I'm using the mutate
and case_when
function to create a new variable with the result dependent on whether certain conditions are met.
The following code works until it gets to the NA values.
Running the code is successful, as in it does not produce any error or warning messages, and when I inspect the dataset it has worked where the conditions == 1 or 2, but it has not worked for the NA values.

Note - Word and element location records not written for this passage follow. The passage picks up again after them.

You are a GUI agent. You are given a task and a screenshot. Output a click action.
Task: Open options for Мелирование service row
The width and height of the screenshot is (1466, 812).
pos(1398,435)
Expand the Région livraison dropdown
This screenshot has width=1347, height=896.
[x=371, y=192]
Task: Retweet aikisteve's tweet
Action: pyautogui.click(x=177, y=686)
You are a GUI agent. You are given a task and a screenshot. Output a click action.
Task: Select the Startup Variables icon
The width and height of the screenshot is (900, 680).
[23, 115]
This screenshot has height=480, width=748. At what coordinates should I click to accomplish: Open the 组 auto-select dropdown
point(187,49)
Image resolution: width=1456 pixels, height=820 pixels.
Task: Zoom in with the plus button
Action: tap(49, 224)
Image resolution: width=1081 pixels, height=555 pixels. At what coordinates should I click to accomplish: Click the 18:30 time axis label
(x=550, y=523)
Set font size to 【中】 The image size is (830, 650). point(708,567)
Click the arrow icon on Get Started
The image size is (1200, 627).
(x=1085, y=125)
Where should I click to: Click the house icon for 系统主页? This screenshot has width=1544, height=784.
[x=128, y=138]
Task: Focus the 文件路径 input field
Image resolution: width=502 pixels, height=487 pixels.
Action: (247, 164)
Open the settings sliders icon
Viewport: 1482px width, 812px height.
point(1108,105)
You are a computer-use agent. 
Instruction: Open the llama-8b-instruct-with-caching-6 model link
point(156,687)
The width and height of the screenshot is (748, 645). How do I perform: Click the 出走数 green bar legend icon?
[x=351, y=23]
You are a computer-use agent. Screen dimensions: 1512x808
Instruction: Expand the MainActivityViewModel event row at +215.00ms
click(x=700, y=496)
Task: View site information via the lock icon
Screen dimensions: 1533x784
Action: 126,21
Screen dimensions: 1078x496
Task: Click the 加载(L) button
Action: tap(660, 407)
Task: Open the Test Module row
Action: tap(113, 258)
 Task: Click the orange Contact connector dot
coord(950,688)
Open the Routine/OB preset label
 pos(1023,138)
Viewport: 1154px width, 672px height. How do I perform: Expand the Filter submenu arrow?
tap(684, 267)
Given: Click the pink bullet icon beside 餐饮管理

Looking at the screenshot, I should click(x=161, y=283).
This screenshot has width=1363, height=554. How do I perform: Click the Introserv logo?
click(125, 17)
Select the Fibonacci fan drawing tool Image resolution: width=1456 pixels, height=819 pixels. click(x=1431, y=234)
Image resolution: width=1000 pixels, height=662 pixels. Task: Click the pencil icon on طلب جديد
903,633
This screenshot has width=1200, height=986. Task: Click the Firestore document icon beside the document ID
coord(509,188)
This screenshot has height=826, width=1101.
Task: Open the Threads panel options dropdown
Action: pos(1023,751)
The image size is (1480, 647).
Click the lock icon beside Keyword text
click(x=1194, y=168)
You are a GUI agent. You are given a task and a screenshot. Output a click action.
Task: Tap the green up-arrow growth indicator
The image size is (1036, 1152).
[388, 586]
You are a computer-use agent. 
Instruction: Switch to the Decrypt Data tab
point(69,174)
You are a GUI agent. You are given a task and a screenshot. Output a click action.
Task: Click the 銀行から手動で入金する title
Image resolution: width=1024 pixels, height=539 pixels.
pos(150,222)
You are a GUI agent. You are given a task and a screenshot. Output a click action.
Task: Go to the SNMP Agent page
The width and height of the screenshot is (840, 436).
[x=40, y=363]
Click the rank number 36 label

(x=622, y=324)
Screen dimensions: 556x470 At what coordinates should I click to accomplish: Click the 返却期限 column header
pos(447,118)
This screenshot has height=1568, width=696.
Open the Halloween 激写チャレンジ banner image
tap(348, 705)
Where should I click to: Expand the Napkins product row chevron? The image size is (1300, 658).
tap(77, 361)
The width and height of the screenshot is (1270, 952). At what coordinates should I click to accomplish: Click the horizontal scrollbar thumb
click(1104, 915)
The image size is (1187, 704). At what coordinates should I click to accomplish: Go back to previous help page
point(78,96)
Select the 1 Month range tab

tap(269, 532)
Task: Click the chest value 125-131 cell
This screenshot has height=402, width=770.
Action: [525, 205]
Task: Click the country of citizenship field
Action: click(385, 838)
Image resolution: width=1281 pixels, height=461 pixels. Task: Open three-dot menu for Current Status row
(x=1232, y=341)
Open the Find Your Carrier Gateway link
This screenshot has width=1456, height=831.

I have tried putting NA in "" but this doesn't help
mutate(Variable1 = case_when
(VariableA == 1 & VariableB ==1 ~ result.y,
VariableA == 1 & VariableB ==2 ~ result.y,
VariableA == 2 & VariableB ==1 ~ result.y,
VariableA == 2 & VariableB ==2 ~ result.x,
VariableA == 2 & VariableB ==NA ~ result.x,
VariableA == NA & VariableB ==1 ~ result.y,
VariableA == NA & VariableB ==2 ~ result.y,
VariableA == NA & VariableB ==NA ~ result.x,
))
VariableA and VariableB have values of 1, 2 and NA result.y and result.x are variables already in the dataset
First time posting, and fairly new to using R so apologies if I've not included all the information required. Thanks in advance for any suggestions
Sample of Data
VariableA VariableB result.x result.y
<dbl lbl> <dbl lbl> <chr> <chr>
1 2 valid postcode valid postcode
1 2 valid postcode valid postcode
1 NA valid postcode NA
1 NA partial postcode NA
1 2 valid postcode valid postcode
1 1 valid postcode valid postcode
NA NA valid postcode NA
2 2 partial postcode NA
2 NA valid postcode NA
2 1 valid postcode valid postcode
Output from
> dput(head(Test2))
structure(list(VariableA = structure(c(NA, NA, 2, NA, 2, 2), label = "[VariableA]--Have you moved in to your current house since June of this year?", format.spss = "F1.0", labels = c(Yes = 1,
No = 2), class = c("haven_labelled", "vctrs_vctr", "double")),
VariableB = structure(c(NA, NA, 2, NA, 2, NA), label = "[VariableB]-- Have you moved into your current house since January 2021?", format.spss = "F1.0", labels = c(Yes = 1,
No = 2), class = c("haven_labelled", "vctrs_vctr", "double"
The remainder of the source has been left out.